▸ What to do
The records below hold a stretch from the line with "Click the left" through the line with "has height=521, width=1568."; return exactly those lines, ends included, and nothing more.

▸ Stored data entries
>>>

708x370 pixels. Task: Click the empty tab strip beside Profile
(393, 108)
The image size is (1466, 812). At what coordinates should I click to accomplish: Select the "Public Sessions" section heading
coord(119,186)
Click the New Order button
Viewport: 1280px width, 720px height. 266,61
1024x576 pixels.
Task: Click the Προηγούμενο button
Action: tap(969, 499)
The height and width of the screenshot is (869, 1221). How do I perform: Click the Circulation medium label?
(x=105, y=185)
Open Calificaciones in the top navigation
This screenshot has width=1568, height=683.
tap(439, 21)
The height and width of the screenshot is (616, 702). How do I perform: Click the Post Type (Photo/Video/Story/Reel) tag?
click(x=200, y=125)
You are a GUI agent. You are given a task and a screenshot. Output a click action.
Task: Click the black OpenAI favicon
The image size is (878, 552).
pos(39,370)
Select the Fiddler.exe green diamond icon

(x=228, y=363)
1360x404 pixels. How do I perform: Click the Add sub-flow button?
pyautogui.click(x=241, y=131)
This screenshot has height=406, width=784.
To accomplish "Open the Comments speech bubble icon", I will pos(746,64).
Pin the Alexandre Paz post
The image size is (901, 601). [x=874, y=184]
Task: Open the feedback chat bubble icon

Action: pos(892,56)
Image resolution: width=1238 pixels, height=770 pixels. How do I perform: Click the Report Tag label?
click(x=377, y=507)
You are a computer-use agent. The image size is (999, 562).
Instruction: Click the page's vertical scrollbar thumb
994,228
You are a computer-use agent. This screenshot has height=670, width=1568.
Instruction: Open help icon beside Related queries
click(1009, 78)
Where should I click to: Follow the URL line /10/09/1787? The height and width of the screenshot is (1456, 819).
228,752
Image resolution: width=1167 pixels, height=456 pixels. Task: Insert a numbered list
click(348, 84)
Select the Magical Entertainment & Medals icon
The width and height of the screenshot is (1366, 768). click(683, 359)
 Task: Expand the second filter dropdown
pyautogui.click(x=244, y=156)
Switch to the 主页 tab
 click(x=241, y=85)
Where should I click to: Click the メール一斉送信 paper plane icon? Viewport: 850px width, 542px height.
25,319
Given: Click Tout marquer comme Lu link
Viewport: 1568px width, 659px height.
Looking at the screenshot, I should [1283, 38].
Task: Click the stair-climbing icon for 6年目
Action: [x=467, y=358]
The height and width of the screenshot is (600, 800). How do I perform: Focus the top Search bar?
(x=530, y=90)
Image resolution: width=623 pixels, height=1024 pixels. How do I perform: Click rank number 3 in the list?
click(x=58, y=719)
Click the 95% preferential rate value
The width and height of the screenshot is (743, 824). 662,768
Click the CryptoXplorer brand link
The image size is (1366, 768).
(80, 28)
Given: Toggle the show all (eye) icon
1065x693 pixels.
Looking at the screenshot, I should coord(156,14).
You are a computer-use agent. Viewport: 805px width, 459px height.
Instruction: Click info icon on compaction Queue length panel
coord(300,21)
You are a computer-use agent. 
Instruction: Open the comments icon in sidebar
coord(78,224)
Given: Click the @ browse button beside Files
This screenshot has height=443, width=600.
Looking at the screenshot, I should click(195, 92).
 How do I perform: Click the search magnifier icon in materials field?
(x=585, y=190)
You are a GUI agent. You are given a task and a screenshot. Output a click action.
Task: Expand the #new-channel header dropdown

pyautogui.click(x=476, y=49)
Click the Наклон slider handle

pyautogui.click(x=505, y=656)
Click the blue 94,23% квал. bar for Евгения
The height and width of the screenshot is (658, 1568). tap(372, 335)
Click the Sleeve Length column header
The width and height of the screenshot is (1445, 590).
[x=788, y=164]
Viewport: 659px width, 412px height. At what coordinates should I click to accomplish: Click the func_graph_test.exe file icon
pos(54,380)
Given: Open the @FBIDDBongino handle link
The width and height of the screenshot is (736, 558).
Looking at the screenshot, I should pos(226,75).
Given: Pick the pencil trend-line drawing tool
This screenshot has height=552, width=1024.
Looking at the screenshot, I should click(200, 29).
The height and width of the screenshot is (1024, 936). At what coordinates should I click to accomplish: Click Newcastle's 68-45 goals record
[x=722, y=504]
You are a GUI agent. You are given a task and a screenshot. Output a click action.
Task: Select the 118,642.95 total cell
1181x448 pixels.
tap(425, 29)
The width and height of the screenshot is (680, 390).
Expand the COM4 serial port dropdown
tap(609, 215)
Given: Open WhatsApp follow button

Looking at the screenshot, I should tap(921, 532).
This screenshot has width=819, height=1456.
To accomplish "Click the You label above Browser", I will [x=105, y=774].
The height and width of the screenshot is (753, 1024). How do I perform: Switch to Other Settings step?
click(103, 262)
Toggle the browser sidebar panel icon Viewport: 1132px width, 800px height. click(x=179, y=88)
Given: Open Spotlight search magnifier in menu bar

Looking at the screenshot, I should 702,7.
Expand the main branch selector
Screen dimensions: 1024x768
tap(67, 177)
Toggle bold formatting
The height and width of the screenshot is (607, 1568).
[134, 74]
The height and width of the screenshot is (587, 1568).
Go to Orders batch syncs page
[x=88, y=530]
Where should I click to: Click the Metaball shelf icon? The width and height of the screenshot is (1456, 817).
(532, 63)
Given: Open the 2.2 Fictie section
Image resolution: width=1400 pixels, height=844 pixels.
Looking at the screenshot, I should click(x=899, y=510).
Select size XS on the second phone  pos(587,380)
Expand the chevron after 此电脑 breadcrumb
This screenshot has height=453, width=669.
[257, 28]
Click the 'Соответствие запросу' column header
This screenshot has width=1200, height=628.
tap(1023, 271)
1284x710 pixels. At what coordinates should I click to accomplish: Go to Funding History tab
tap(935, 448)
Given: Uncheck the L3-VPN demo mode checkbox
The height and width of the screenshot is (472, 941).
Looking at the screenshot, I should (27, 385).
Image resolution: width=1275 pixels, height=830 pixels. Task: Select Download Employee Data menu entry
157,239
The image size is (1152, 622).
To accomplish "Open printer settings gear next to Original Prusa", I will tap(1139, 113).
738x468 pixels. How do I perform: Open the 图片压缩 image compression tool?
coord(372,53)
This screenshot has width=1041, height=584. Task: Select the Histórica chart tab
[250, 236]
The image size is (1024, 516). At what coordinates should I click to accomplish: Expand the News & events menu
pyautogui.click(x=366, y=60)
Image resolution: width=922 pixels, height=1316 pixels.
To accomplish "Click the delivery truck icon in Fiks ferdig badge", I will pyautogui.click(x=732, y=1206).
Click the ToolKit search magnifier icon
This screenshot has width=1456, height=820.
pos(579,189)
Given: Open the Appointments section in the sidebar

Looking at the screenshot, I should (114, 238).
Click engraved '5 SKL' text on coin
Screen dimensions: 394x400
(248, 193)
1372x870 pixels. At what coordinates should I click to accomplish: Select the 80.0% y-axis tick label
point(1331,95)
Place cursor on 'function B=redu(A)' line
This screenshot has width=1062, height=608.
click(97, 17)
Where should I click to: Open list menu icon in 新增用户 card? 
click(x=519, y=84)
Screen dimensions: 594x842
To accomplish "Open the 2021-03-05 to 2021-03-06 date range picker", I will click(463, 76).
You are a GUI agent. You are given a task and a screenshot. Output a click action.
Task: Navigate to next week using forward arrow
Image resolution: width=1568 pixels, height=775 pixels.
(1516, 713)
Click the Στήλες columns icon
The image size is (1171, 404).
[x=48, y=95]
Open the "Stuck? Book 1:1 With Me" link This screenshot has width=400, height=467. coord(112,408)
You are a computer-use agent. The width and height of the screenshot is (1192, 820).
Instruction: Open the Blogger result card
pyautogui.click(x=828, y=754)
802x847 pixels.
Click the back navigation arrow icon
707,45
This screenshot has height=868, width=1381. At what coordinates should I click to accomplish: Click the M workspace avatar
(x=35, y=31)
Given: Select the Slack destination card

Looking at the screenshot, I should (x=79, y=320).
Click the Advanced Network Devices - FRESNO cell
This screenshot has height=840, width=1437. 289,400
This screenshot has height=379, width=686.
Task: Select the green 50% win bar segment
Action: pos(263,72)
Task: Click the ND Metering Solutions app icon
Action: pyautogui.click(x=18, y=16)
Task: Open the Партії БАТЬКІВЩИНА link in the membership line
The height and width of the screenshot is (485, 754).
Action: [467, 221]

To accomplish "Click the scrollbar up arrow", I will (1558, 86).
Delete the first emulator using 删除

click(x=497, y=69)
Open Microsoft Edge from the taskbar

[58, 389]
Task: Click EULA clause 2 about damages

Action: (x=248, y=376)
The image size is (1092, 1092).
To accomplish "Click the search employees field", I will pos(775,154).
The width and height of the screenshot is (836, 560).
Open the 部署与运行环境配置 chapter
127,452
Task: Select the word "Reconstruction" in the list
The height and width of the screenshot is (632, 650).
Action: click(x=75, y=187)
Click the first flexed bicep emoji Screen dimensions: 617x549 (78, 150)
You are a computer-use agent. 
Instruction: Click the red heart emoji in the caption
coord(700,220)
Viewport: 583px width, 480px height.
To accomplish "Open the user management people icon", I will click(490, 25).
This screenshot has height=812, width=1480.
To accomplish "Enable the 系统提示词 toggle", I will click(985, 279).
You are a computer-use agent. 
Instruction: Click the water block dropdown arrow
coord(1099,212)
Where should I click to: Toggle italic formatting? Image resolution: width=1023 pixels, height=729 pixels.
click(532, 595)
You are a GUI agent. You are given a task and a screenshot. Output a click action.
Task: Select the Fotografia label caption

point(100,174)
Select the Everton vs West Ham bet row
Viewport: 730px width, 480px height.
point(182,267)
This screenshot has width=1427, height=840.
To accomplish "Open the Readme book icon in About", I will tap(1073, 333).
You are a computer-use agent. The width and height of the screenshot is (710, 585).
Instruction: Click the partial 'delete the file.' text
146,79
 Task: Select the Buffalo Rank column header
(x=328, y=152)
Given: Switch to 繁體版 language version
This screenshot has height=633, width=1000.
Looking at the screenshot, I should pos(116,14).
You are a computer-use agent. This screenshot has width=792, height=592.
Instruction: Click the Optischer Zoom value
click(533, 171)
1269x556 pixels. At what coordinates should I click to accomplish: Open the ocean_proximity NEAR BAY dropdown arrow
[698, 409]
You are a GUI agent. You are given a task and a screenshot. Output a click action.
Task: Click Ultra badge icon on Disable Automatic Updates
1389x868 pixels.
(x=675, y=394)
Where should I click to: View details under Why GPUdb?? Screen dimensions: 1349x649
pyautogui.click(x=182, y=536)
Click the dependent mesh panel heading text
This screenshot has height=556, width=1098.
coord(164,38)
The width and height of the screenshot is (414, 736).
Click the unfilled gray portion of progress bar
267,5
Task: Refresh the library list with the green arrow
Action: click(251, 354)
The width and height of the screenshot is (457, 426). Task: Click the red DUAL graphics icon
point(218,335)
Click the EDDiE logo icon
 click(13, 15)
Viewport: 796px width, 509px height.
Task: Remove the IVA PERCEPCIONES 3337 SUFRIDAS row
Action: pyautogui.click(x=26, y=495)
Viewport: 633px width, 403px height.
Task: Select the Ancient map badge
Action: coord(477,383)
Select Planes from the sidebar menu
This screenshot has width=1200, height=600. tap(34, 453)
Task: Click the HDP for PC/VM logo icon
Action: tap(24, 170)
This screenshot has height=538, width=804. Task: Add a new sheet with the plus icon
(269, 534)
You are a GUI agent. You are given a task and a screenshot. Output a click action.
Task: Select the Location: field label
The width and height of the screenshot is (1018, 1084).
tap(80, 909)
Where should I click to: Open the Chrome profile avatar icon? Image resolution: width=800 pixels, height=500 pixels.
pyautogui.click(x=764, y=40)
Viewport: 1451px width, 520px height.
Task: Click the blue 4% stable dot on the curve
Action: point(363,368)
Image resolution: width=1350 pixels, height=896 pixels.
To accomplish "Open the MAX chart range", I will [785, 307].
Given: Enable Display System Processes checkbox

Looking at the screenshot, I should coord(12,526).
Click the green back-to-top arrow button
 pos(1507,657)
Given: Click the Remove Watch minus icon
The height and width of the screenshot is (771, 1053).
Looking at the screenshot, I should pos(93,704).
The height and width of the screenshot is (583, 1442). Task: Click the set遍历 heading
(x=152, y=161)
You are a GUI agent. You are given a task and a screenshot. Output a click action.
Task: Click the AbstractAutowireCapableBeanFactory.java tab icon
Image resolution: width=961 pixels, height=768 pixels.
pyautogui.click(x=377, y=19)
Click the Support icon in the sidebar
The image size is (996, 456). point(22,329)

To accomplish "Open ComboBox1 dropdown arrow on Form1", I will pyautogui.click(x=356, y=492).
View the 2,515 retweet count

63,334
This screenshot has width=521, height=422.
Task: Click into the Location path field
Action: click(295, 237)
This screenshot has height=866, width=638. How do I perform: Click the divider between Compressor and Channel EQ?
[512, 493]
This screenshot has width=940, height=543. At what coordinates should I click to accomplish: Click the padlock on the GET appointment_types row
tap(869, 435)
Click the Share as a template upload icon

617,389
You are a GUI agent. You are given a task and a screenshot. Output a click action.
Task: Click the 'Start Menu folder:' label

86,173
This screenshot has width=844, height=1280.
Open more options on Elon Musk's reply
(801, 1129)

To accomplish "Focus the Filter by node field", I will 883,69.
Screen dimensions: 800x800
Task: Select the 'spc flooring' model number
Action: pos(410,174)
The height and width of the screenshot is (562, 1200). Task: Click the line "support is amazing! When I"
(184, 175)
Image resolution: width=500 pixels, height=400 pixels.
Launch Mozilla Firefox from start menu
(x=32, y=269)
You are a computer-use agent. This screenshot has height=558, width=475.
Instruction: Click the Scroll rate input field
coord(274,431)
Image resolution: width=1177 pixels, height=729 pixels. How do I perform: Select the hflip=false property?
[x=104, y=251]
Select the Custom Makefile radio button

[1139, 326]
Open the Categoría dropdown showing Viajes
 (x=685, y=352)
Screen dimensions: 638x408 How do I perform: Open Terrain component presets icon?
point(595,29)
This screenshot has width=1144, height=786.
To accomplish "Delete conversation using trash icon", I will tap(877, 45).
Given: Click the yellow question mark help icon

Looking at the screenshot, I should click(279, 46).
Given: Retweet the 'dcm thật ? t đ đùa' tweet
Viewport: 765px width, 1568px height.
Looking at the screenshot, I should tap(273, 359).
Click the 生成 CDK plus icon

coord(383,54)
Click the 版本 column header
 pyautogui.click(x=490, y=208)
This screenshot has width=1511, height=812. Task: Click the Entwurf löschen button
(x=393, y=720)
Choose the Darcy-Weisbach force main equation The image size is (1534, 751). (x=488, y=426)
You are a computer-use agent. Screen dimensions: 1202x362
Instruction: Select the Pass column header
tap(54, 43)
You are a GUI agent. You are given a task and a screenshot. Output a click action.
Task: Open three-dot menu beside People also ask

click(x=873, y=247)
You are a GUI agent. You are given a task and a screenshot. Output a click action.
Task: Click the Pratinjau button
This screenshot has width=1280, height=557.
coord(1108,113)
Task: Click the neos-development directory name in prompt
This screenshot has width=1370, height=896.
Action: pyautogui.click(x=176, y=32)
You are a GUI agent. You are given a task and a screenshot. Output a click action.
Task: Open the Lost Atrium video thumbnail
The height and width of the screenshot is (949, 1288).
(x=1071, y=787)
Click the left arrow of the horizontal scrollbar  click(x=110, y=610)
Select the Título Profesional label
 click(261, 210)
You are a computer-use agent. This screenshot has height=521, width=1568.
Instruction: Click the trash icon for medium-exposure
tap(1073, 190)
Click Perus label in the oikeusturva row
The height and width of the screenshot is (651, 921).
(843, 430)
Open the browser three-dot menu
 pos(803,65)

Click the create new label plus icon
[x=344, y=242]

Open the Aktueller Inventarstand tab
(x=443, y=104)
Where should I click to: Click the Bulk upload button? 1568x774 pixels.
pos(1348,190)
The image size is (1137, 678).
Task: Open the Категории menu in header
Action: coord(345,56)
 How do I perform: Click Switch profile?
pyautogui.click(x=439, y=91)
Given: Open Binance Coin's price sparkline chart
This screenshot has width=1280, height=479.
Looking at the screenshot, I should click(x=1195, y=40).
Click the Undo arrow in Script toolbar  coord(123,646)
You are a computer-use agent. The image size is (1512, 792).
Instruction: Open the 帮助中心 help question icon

<<<

▸ Answer section
Click the left arrow of the horizontal scrollbar  click(x=110, y=610)
Select the Título Profesional label
 click(261, 210)
You are a computer-use agent. This screenshot has height=521, width=1568.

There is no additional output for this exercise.